One of the biggest takeaways from this task is how much the quality of the output depends on how the LLM is guided. When the prompt clearly breaks down the task into small, concrete steps, the model performs noticeably better and becomes far more consistent. I saw this directly while building a prompt that generates KLEE drivers and instrumentation files.

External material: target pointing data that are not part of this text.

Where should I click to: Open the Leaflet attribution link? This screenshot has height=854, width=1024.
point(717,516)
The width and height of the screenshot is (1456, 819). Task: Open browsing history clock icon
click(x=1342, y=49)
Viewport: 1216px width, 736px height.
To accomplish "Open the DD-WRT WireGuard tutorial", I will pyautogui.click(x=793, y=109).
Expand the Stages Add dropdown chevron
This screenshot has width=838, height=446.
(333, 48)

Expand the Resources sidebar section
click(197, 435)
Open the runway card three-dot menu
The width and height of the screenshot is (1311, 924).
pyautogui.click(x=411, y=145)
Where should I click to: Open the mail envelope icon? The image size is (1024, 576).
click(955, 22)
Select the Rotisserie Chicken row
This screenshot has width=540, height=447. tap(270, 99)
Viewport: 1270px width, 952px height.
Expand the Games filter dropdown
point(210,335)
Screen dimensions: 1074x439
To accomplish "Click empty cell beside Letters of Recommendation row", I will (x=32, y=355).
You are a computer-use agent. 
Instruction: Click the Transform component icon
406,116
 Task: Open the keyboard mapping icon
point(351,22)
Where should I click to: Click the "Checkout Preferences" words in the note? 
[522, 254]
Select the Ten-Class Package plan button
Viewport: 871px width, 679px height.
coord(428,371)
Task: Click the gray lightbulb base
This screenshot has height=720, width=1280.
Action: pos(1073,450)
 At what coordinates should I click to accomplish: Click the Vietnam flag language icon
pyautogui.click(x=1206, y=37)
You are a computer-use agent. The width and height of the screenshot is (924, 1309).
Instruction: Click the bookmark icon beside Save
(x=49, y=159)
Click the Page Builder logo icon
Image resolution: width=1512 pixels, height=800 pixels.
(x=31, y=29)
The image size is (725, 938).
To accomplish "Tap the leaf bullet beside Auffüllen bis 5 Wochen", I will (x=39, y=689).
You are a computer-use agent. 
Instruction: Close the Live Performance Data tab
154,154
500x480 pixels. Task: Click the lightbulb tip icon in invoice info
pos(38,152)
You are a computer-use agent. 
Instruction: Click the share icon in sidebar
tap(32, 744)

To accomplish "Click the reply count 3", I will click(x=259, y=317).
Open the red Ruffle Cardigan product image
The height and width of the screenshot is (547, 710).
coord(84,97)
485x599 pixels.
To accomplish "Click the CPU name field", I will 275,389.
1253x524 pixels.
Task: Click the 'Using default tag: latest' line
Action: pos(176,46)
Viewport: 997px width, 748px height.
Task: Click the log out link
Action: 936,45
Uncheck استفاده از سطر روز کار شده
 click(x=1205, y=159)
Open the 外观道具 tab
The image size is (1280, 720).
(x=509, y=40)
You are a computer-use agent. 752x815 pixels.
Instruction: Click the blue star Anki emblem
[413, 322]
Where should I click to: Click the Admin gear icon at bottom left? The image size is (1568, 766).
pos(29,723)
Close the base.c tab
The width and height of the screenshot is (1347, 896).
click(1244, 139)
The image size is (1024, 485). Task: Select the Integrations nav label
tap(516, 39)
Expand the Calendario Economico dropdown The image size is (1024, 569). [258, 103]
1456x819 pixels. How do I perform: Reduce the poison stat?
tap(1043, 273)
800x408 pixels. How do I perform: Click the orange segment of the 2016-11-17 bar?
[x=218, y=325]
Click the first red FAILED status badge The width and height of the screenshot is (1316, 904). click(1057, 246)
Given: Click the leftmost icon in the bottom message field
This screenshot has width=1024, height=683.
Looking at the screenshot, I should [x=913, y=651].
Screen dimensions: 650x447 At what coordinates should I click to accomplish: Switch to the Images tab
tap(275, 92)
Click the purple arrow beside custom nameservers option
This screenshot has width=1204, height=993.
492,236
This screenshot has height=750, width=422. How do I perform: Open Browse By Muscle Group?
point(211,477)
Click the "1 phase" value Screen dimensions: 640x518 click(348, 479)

At first, the model tended to include extra functions, mix in safe code paths, or keep helper functions that weren’t relevant. To fix that, I refined my prompt to explicitly tell the model to:
- identify which functions are actually vulnerable,
- completely ignore any safe functions or ones that already have checks,
- skip all “good” variants or wrappers,
- and only generate drivers and instrumentation for the vulnerable parts.
Once I added these rules, the LLM started behaving exactly how I wanted.
After finalizing the prompt, I tested it across different kinds of inputs to see if it could stay consistent:
-
Passing only the vulnerable function with no commented hints like “POTENTIAL FLAW”
The model still detected the vulnerable sink and made the correct variables symbolic. -
Passing the entire Juliet test case (excluding main) with no comments
Even with a lot of surrounding code and no comment-based hints, the model had to rely on the logic itself, and it correctly isolated the vulnerable section while ignoring everything else. -
Renaming every function so nothing said “good” or “bad”
This helped confirm it wasn’t relying on naming conventions, and it still performed correctly.
Across all of these tests, the generated drivers and instrumented files were minimal, accurate, and structurally consistent. The model also reliably made the right variables symbolic, even in more complex situations.
-
The model was more consistent than expected with a well-structured prompt.
After the final refinements, it produced nearly identical layouts across very different inputs. -
Removing comments and renaming everything didn’t confuse it.
It didn’t rely on labels or keywords—it actually analyzed the code. -
All generated outputs compiled and ran with KLEE without issues.
The results across all four test cases were almost identical in structure and in the KLEE output.
To put it briefly: the model consistently identified the correct vulnerable logic, produced clean drivers and instrumentation files, made the appropriate symbolic variables, avoided unnecessary helper functions, and compiled and ran cleanly under KLEE.
A key lesson from this whole process is that the way you guide the LLM has a huge impact on how good the output is. When the instructions are broken into clear steps and the expectations are specific, the model can produce reliable and accurate results even for something technical like symbolic execution. The LLM did not automatically know how to build the right driver or the right instrumentation on its own. It needed structure, limits on what it could do, and a clear process to follow. Once those things were in place, it stayed consistent across different inputs and test cases.